What you are asked to do =
Reproduce exactly, leaving out pictures, each line from the one holding "Task: Show info for Public key algorithm" through the final line of the listing, and add nothing.

****************************************

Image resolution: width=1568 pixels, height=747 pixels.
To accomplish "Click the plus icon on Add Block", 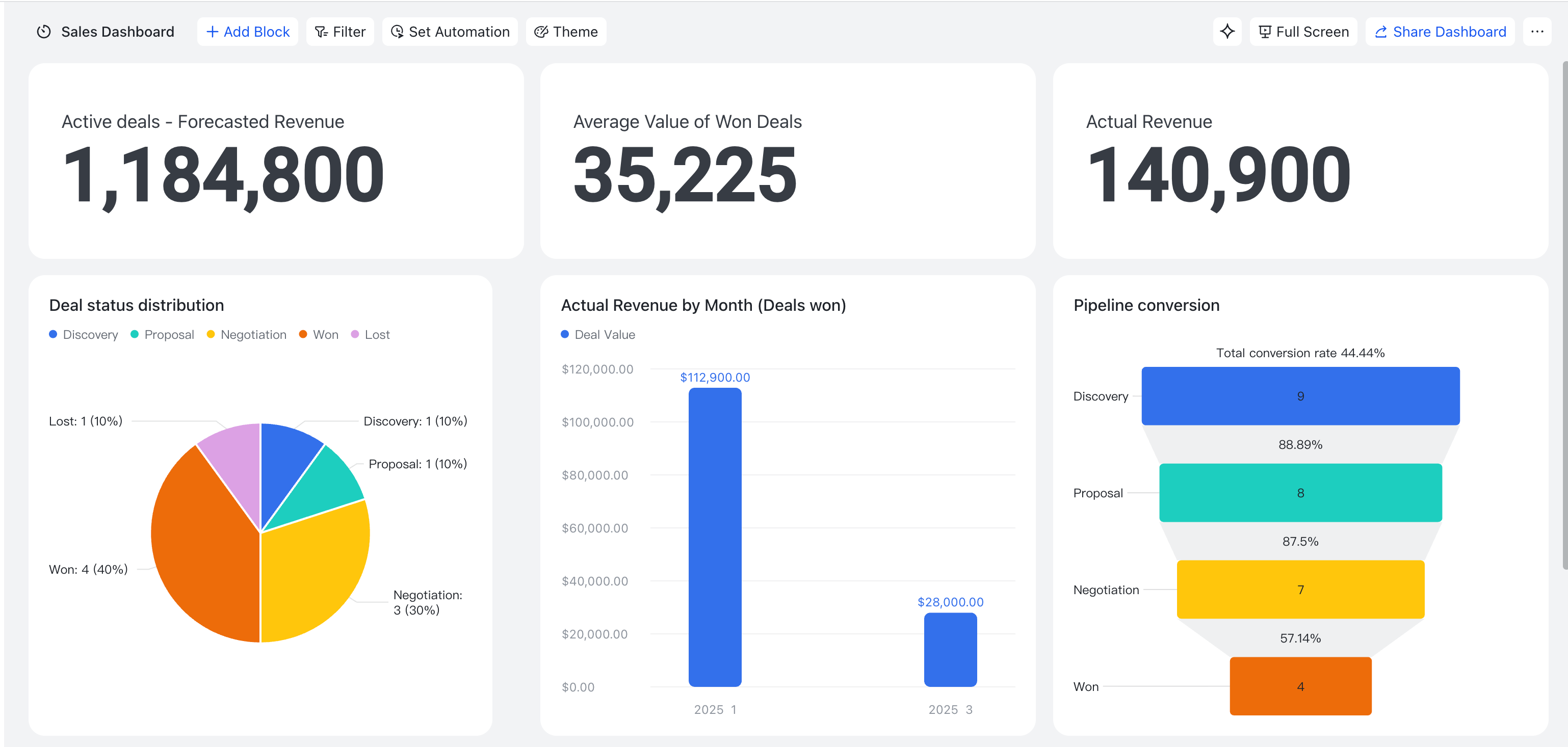I will 212,32.
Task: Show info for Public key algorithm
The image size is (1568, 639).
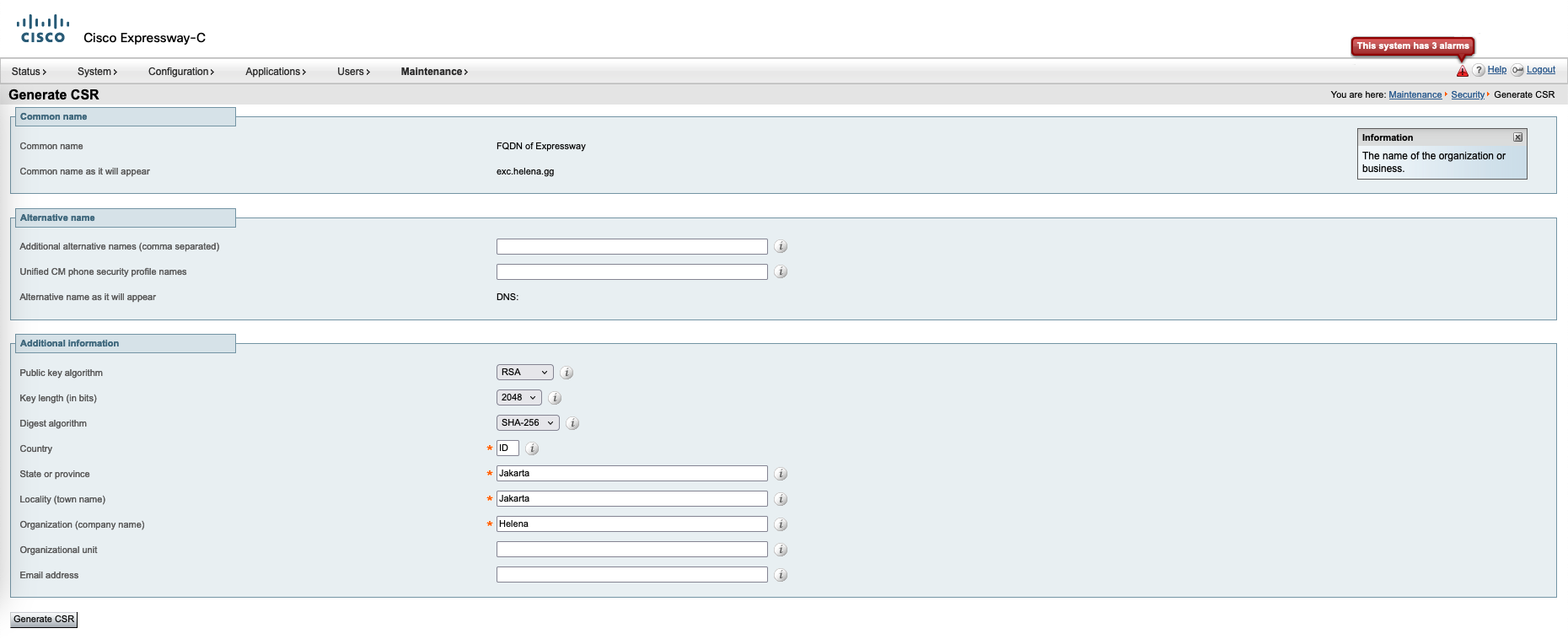Action: tap(567, 373)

****************************************

Exercise response =
Task: Show info for Public key algorithm
The image size is (1568, 639).
Action: tap(567, 373)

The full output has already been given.